SELECTED PASSAGE:
Furthermore, we were interested in the question whether eliminating interest items showing large DIF gender differences and thereby reducing gender differences on the scale-level influences instrument validity. Therefore, we additionally examined a DIF-optimized version of an interest inventory for differential validity and differential prediction and compared these findings to those of the standard version.
Method
Participants
The sample comprises 797 students (62.8% women and 37.2% men). Due to unrealistic response patterns (total processing time of the questionnaire less than 20 min), a reduced sample size of N = 736 was included in further analyses. Participants were either enrolled in vocational training (50.8%) or university programs (49.2%). In order to guarantee sufficient heterogeneity of job-related interests, we investigated different fields of vocational training and fields of study. That is, the assigned three-letter Holland codes vary. Thus, we investigated three groups of trainees during their apprenticeship (vocational training): digital media designers (15.1%), hotel managers (18.7%), and design draftspeople (17.0%). Students were recruited from university, studying different majors, such as chemistry (15.5%), economics (17.5%), and linguistics (16.2%). Table 1 shows characteristics of the sample separated by fields of studies.
Characteristics of the Sample Separated by Field of Studies.

DATA:
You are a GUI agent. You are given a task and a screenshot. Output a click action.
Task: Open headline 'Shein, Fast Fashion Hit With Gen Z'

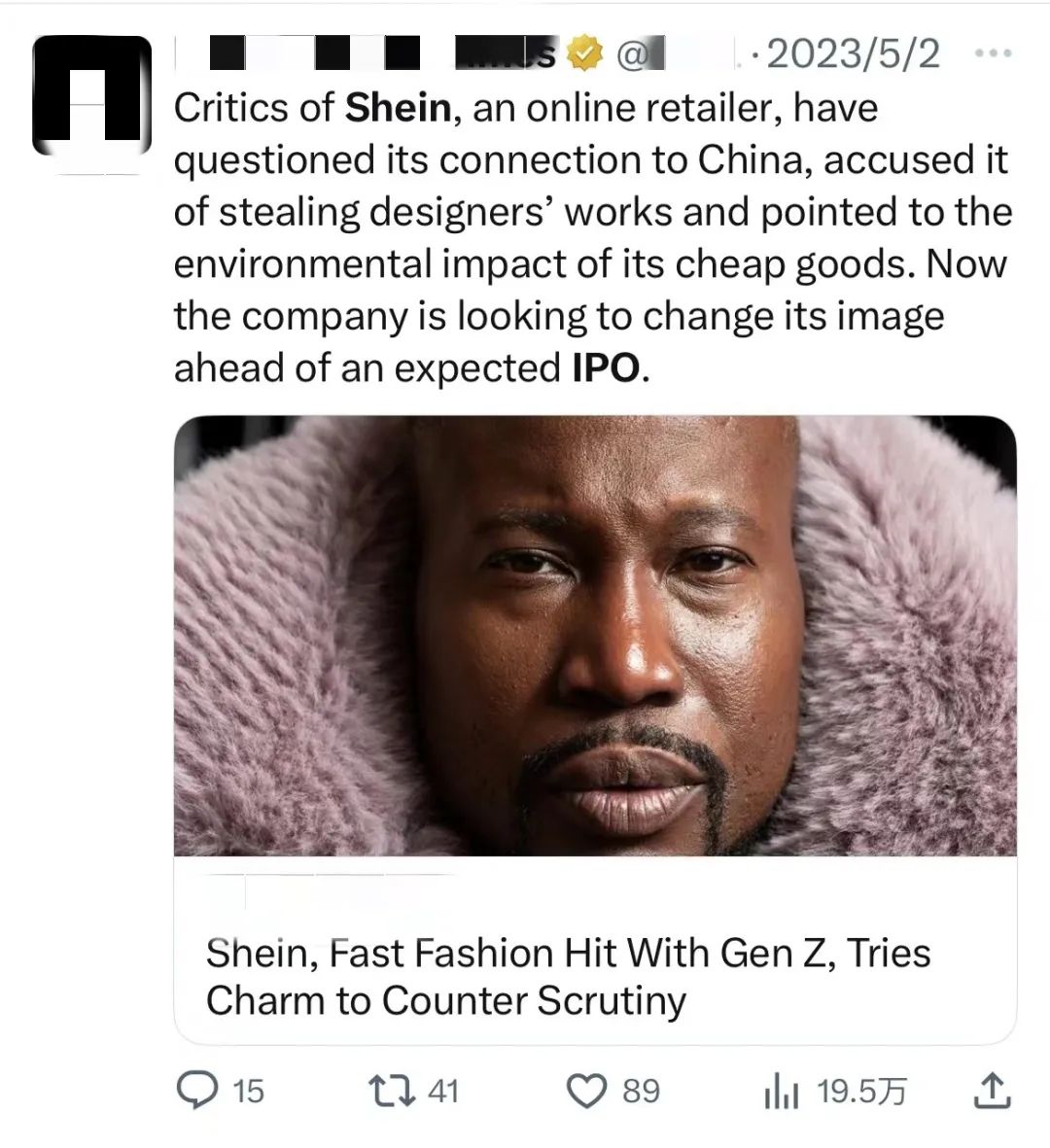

WRITTEN INSTRUCTION A:
Answer these questions about the interest inventory passage:
(i) What version of the interest inventory was additionally examined for differential validity and differential prediction?
(ii) What total processing time for the questionnaire marked a response pattern as unrealistic?
(iii) What percentage of participants were enrolled in university programs?
WRITTEN INSTRUCTION B: Resume the interest inventory passage after its final line, and write the next few sentences.
The listing is not used in any of this work.

TASK RESULT A:
(i) A DIF-optimized version
(ii) Less than 20 min
(iii) 49.2%

TASK RESULT B:
Note. GIST = General Interest Structure Test.
The GIST three-letter code is taken from the GIST Manual. N = 736.
We tried to balance the number of female and male trainees and students in the sample. However, depending on the field of study, the distribution of gender in the population is inhomogeneous, favoring females for subjects with a stronger focus on social interaction and males for more technical subjects. Participant’s age ranged from 16 to 48 years (M = 21.42, SD = 2.89). Data were collected online during a 6-month period.
Instruments/Measures
Revised General Interest Structure Test (GIST-R)
Participant’s occupational interests were assessed using the GIST-R (“Allgemeiner Interessen-Struktur-Test;” Bergmann & Eder, 2005). The GIST-R is a widely used German interest inventory based on Holland’s (1959, 1997) RIASEC model. Participants were asked to rate their individual level of interest in the represented activity on a 5-point Likert-type scale, ranging from 1 (I am not interested in this at all; I do not enjoy doing this at all) to 5 (I am very interested in this; I enjoy doing this very much). Each participant’s score on the 60 items (10 per dimension) was aggregated to the six RIASEC dimensions. Reliabilities (Cronbach’s α) for the GIST-R scales range between .82 and .87; the 1-month retest reliability ranges from r = .85 to r = .92 (Bergmann & Eder, 2005). The GIST-R is the best validated interest inventory in the German-speaking countries (i.e., Germany, Austria, and Switzerland). Scale score correlations between the GIST and matching scales from an adaptation of Holland’s SDS instrument (Jörin, Stoll, Bergmann, & Eder, 2004) range from r = .60 to r = .75. Furthermore, evidence for the structural validity of the GIST is provided (Nagy, Trautwein, & Lüdtke, 2010).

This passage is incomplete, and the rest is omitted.